# 提示された文章
--------------------------------------------------

藤岡琢也、死去

 藤岡琢也が亡くなった。享年76歳。ごま塩頭の小さなオッサン。私がこの人を初めて見たのは「サッポロ一番」のCMであった。子供の頃、八百屋や魚屋のオヤジって言えば頭に浮かんだのは「サッポロ一番」のオッサンであった。そして私はそのオッサンが大好きであった。彼が藤岡琢也という俳優だと知ったのは随分、後のことだった。CMってのは俳優の顔の一つですな。

 この人の代表的な仕事と言うと「渡る世間は鬼ばかり」の岡倉大吉役になるのだろうが、映画の出演も多かった。若い頃はコメディリリーフ的な役回りが多かったので、喜劇出身だと思っていたが元々は舞台の人である。大映の映画監督だった田中徳三がテレビを見ていると大阪弁が達者な役者が出ている。当時撮っていた「悪役無敵」で迷っていた役にぴったりだったので、出てもらった。これが映画出演のきっかけだったとか。二人は同じ関西学院大学の出身でジャズが好きという共通点もあって、気があったのか、田中監督の作品にたくさん出演している。なお大学時代の友人にはキダタローもいる。これも音楽つながりでしょうな。

--------------------------------------------------

(スクリーンショットおよびページの位置指定データ)

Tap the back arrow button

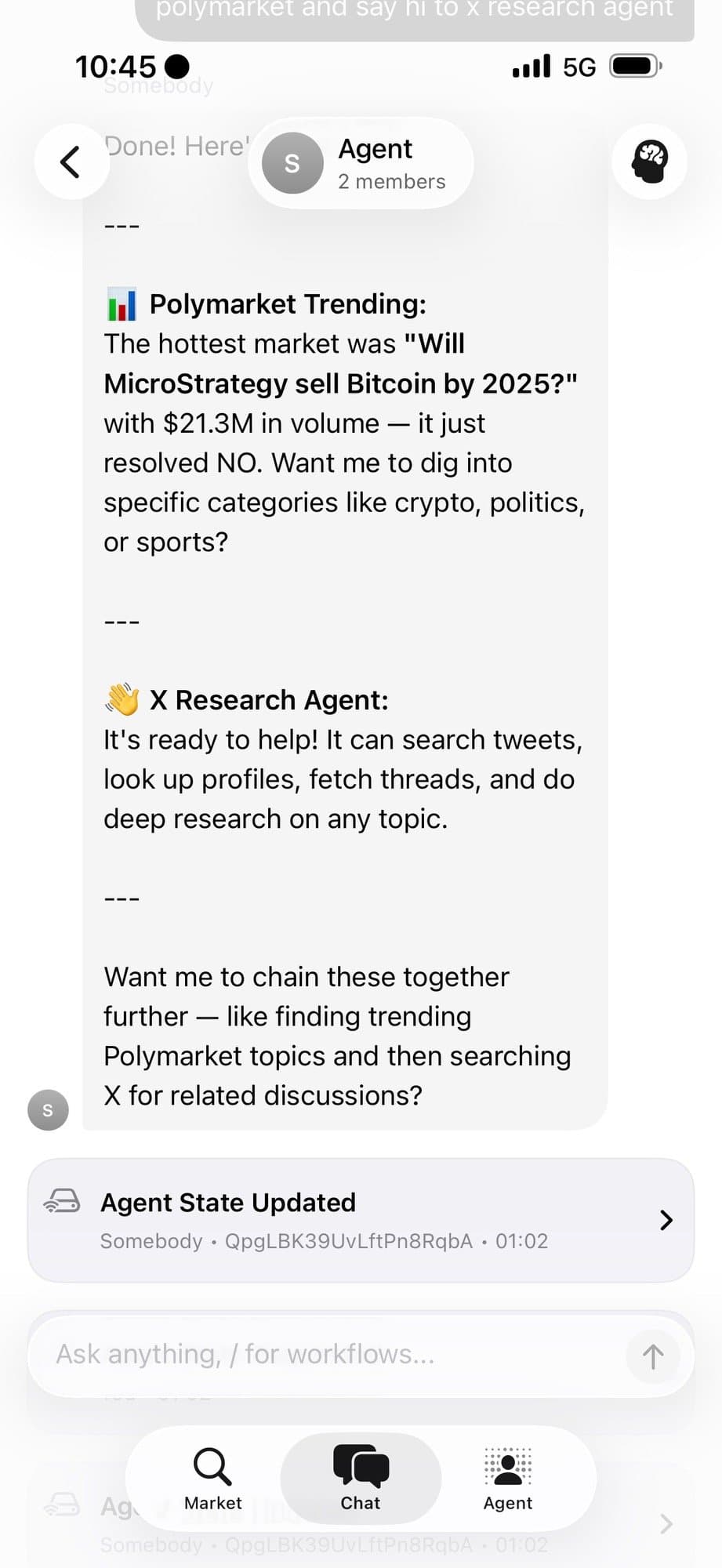tap(71, 162)
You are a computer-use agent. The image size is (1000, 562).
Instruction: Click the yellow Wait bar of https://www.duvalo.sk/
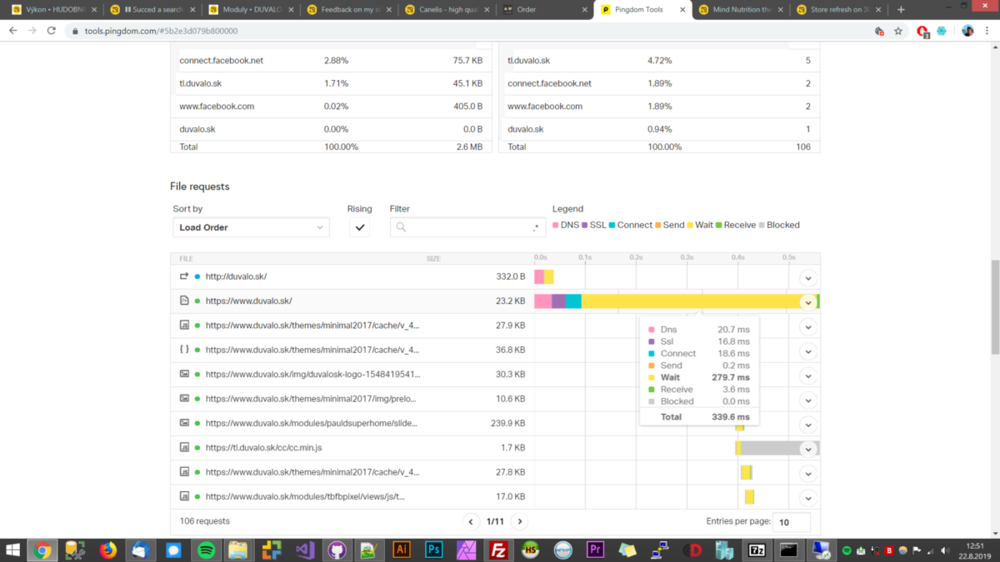pyautogui.click(x=690, y=301)
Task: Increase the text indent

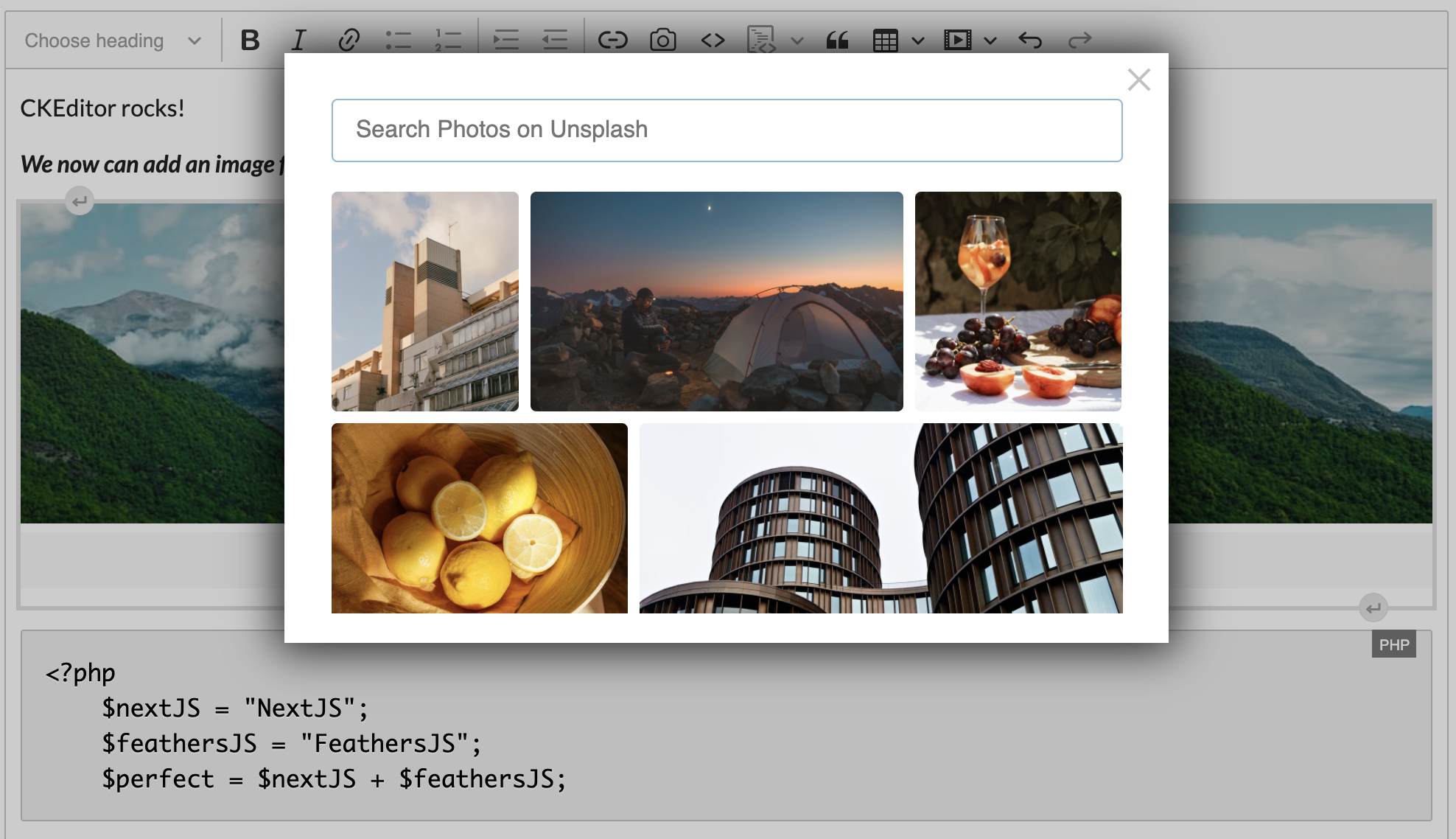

--------------------------------------------------

# 課題
俳優藤岡琢也を偲ぶ文章を、最後の文の後から書き継いでください。 このデータは本件には一切関係いたしません。

# 出力結果
 アクの強い関西商人(「とむらい師たち」)やヤクザの親分(「新仁義なき戦い 組長最後の日」)から、ふてぶてしい悪役(「悪名桜」)から何でもできた役者さんであった。早口でぐちゅぐちゅ言う関西弁の節回しが得意で関西人の役が多かった。印象に残っているのはやはり渥美清共演の「白昼堂々」である。元スリだったが足を洗ってデパートの保安員をやっていた藤岡をスリ仲間の渥美が訪ねてくる。貧しい者を養うためにスリ団を率いている。協力してくれないか。昔のよしみである渥美のために藤岡は骨を折るが、やがて彼らをよく知る老刑事、有島一郎と対決することになる。野村芳太郎の作品である。娘にスリだったことを隠しながら、堅気の道を歩もうとしているが仲間は見棄てられない。その背中には男として、父親としての悲しみが漂っていた。渥美とボート上で煙草を吸う藤岡琢也はめちゃくちゃかっこよかった。それから深作欣二の「赤穂城断絶」での大野九郎兵衛。ご存知のようにとっとと逃げてしまう家老役だが、金と命に執着する俗物ぶりが言わばご立派な人ぞろいの忠臣蔵の中にあって一際、目をひいた。実際の大野は商人になって財をなしたというから、そこそこの人物だったのだろう。(映画では大石の身代わりになって殺されている。気の毒だ)案外、深作は本音で生きるこの役を気に入ってたのではないかと思う。

 遺作は「死に花」。仲間に計画を残して序盤に死んでしまい、ビデオレターでお別れを告げていた。少しテレたように煙草をくわえた姿が思い出される。また一人日本映画を彩った役者が亡くなった。合掌。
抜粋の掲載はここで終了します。